** THE PROBLEM **
In the listing below, every line with the word "agent" needs to be copied.

** INPUT RECORDS **
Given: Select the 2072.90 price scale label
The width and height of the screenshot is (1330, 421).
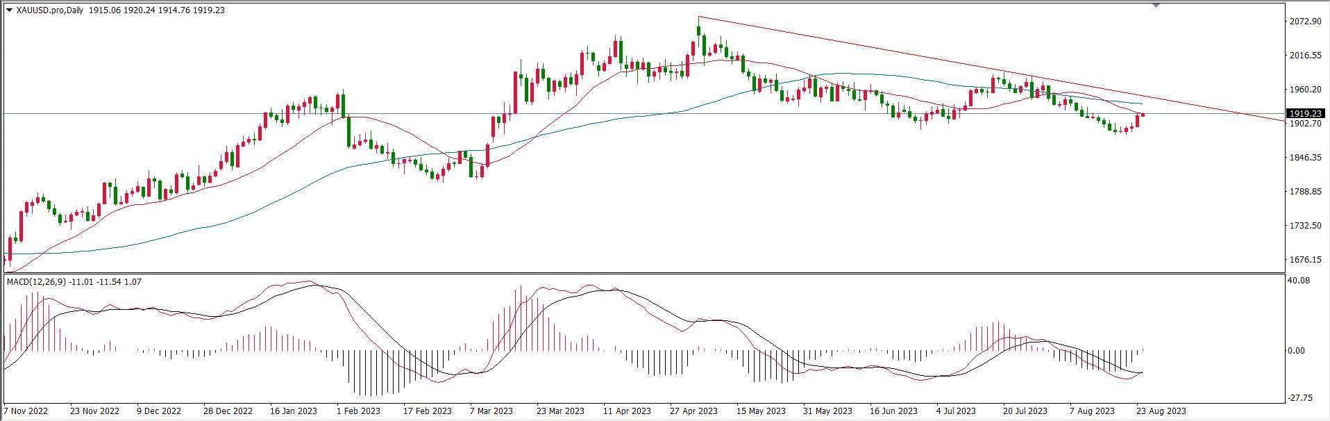Looking at the screenshot, I should pos(1305,22).
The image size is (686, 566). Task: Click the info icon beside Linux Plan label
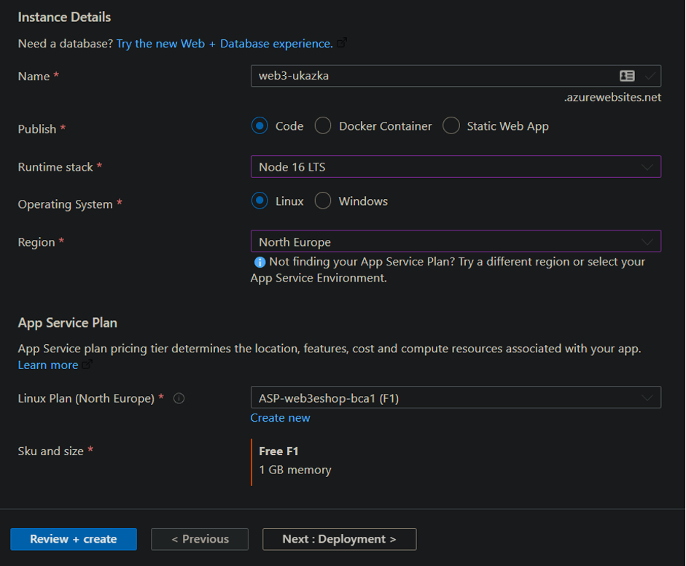click(x=179, y=398)
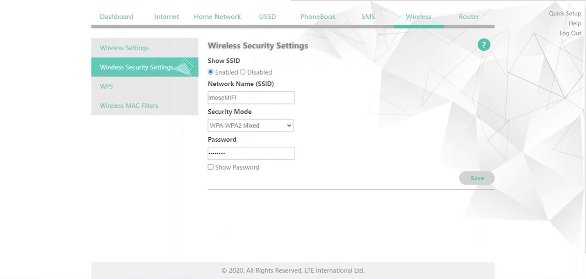Select the Wireless tab
This screenshot has width=586, height=279.
(x=418, y=17)
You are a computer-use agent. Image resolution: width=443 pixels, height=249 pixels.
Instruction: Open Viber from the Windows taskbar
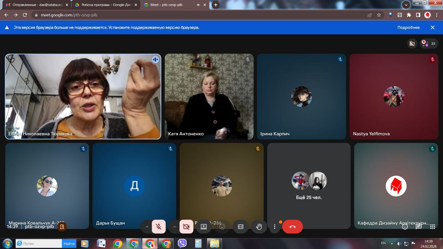point(182,243)
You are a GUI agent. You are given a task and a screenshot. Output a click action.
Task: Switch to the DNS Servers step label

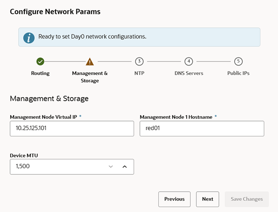(x=189, y=73)
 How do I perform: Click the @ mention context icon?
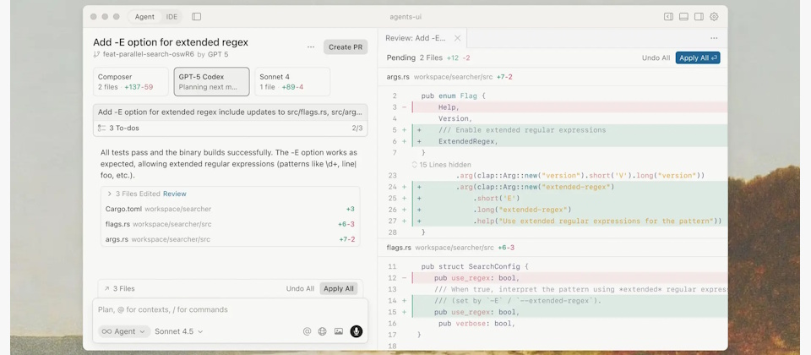[x=307, y=331]
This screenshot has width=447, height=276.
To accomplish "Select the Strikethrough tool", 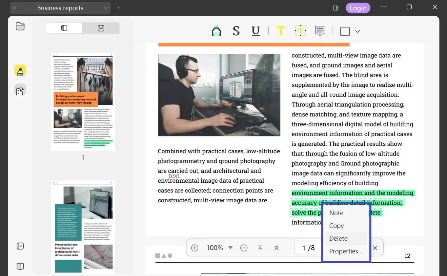I will point(236,31).
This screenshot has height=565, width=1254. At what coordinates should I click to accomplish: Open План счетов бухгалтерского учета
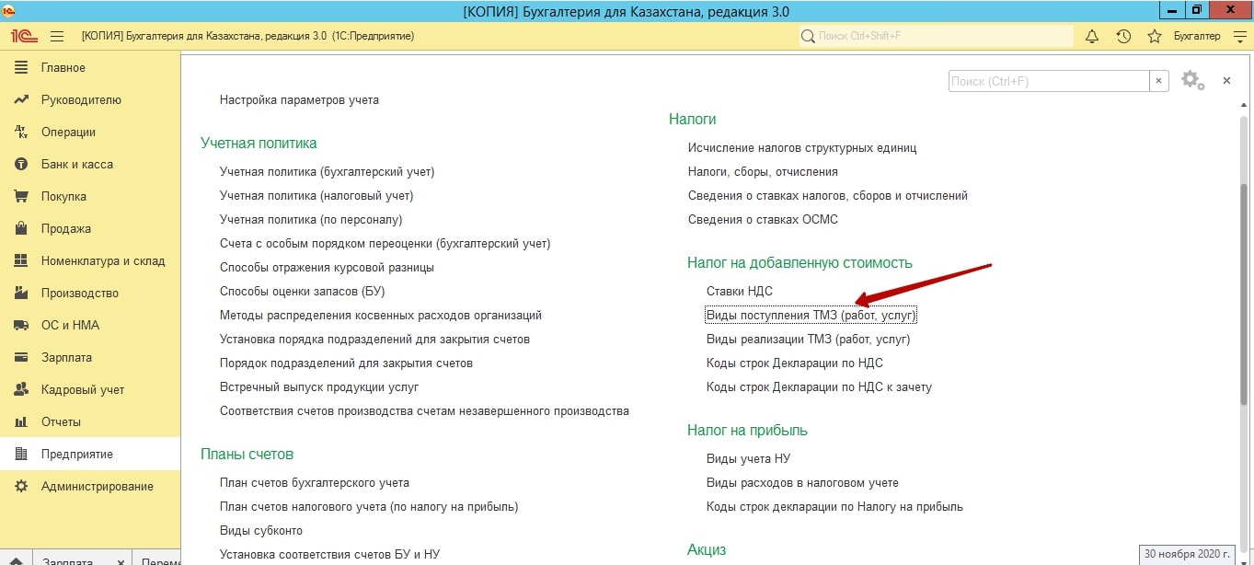tap(314, 482)
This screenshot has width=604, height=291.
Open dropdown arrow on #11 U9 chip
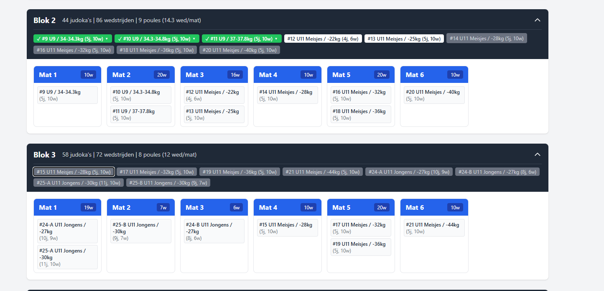(x=276, y=39)
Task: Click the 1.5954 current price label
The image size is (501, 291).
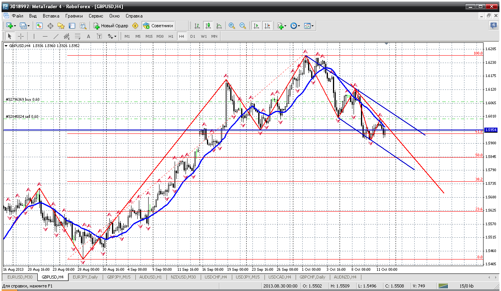Action: click(x=490, y=130)
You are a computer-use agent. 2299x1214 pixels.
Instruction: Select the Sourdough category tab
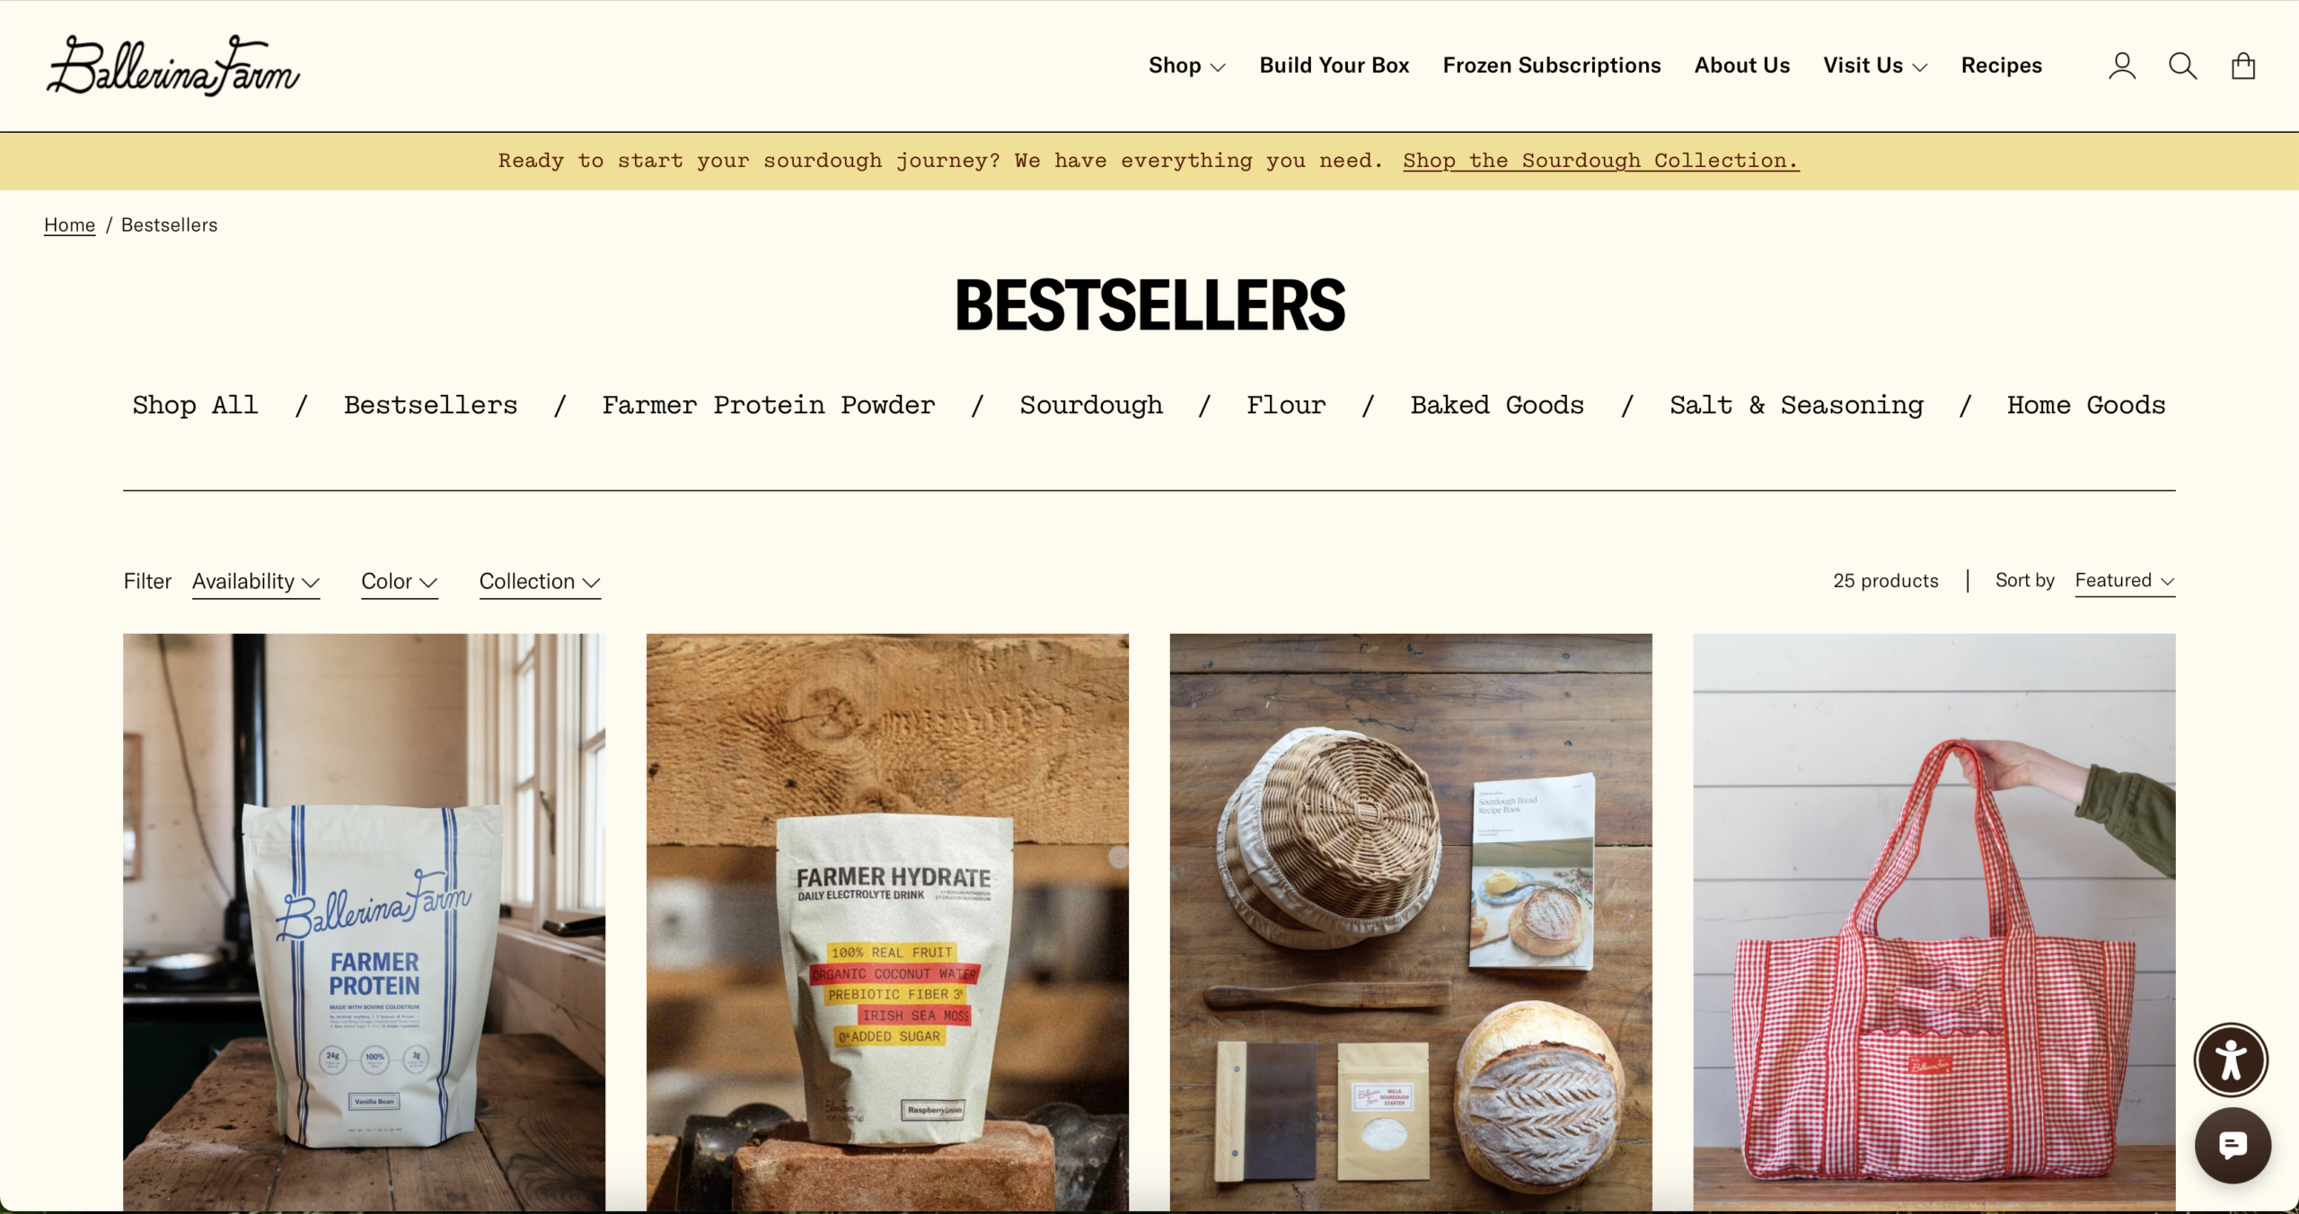coord(1091,405)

** SOLUTION FOR THIS EXERCISE **
You are a computer-use agent. Image resolution: width=443 pixels, height=249 pixels.
You are a GUI agent. You are given a task and a screenshot. Output a click action.
You are a computer-use agent. 2299x1214 pixels.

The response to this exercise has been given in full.